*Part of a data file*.
------------------------------------------------------------

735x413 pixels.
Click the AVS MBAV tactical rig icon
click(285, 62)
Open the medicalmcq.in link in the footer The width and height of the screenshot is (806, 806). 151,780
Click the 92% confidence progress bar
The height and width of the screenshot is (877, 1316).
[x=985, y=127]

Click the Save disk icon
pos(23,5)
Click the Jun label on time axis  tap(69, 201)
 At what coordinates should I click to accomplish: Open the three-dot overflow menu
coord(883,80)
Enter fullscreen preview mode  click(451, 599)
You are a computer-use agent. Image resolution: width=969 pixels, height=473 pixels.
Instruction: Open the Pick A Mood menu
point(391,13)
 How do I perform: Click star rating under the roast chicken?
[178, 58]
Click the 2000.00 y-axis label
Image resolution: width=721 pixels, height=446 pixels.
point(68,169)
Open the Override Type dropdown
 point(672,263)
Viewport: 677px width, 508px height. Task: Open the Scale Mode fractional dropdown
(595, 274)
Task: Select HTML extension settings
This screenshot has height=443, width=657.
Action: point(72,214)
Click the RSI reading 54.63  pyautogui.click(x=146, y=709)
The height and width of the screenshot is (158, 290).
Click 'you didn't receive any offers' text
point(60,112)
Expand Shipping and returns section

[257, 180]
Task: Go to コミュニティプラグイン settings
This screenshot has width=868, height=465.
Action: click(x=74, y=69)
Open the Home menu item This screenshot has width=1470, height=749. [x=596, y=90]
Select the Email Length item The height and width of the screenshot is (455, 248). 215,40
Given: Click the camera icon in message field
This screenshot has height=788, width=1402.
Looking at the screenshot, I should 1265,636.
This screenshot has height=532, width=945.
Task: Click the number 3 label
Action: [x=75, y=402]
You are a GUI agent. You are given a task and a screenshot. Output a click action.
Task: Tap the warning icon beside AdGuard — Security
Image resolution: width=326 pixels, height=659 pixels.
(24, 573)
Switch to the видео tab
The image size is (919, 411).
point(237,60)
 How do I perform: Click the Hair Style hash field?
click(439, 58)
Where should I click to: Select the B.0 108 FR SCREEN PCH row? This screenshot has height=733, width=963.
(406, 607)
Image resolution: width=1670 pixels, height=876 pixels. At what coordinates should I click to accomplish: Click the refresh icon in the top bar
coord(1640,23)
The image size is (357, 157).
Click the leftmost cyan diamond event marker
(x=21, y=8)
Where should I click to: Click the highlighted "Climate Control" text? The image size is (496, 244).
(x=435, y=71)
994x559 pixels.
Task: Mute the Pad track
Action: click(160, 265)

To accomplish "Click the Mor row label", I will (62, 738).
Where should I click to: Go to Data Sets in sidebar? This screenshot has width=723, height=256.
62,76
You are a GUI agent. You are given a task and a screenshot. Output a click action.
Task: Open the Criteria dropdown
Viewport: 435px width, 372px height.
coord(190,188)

------------------------------------------------------------

*THE TASK*.
Render every line of the records above as a Markdown table with the columns Row and Line, numbering each row and leaving out the blank lines.

*TASK SOLUTION*.
| Row | Line |
|---|---|
| 1 | 735x413 pixels. |
| 2 | Click the AVS MBAV tactical rig icon |
| 3 | click(285, 62) |
| 4 | Open the medicalmcq.in link in the footer The width and height of the screenshot is (806, 806). 151,780 |
| 5 | Click the 92% confidence progress bar |
| 6 | The height and width of the screenshot is (877, 1316). |
| 7 | [x=985, y=127] |
| 8 | Click the Save disk icon |
| 9 | pos(23,5) |
| 10 | Click the Jun label on time axis  tap(69, 201) |
| 11 |  At what coordinates should I click to accomplish: Open the three-dot overflow menu |
| 12 | coord(883,80) |
| 13 | Enter fullscreen preview mode  click(451, 599) |
| 14 | You are a computer-use agent. Image resolution: width=969 pixels, height=473 pixels. |
| 15 | Instruction: Open the Pick A Mood menu |
| 16 | point(391,13) |
| 17 |  How do I perform: Click star rating under the roast chicken? |
| 18 | [178, 58] |
| 19 | Click the 2000.00 y-axis label |
| 20 | Image resolution: width=721 pixels, height=446 pixels. |
| 21 | point(68,169) |
| 22 | Open the Override Type dropdown |
| 23 |  point(672,263) |
| 24 | Viewport: 677px width, 508px height. Task: Open the Scale Mode fractional dropdown |
| 25 | (595, 274) |
| 26 | Task: Select HTML extension settings |
| 27 | This screenshot has height=443, width=657. |
| 28 | Action: point(72,214) |
| 29 | Click the RSI reading 54.63  pyautogui.click(x=146, y=709) |
| 30 | The height and width of the screenshot is (158, 290). |
| 31 | Click 'you didn't receive any offers' text |
| 32 | point(60,112) |
| 33 | Expand Shipping and returns section |
| 34 | [257, 180] |
| 35 | Task: Go to コミュニティプラグイン settings |
| 36 | This screenshot has width=868, height=465. |
| 37 | Action: click(x=74, y=69) |
| 38 | Open the Home menu item This screenshot has width=1470, height=749. [x=596, y=90] |
| 39 | Select the Email Length item The height and width of the screenshot is (455, 248). 215,40 |
| 40 | Given: Click the camera icon in message field |
| 41 | This screenshot has height=788, width=1402. |
| 42 | Looking at the screenshot, I should 1265,636. |
| 43 | This screenshot has height=532, width=945. |
| 44 | Task: Click the number 3 label |
| 45 | Action: [x=75, y=402] |
| 46 | You are a GUI agent. You are given a task and a screenshot. Output a click action. |
| 47 | Task: Tap the warning icon beside AdGuard — Security |
| 48 | Image resolution: width=326 pixels, height=659 pixels. |
| 49 | (24, 573) |
| 50 | Switch to the видео tab |
| 51 | The image size is (919, 411). |
| 52 | point(237,60) |
| 53 |  How do I perform: Click the Hair Style hash field? |
| 54 | click(439, 58) |
| 55 | Where should I click to: Select the B.0 108 FR SCREEN PCH row? This screenshot has height=733, width=963. |
| 56 | (406, 607) |
| 57 | Image resolution: width=1670 pixels, height=876 pixels. At what coordinates should I click to accomplish: Click the refresh icon in the top bar |
| 58 | coord(1640,23) |
| 59 | The image size is (357, 157). |
| 60 | Click the leftmost cyan diamond event marker |
| 61 | (x=21, y=8) |
| 62 | Where should I click to: Click the highlighted "Climate Control" text? The image size is (496, 244). |
| 63 | (x=435, y=71) |
| 64 | 994x559 pixels. |
| 65 | Task: Mute the Pad track |
| 66 | Action: click(160, 265) |
| 67 | To accomplish "Click the Mor row label", I will (62, 738). |
| 68 | Where should I click to: Go to Data Sets in sidebar? This screenshot has width=723, height=256. |
| 69 | 62,76 |
| 70 | You are a GUI agent. You are given a task and a screenshot. Output a click action. |
| 71 | Task: Open the Criteria dropdown |
| 72 | Viewport: 435px width, 372px height. |
| 73 | coord(190,188) |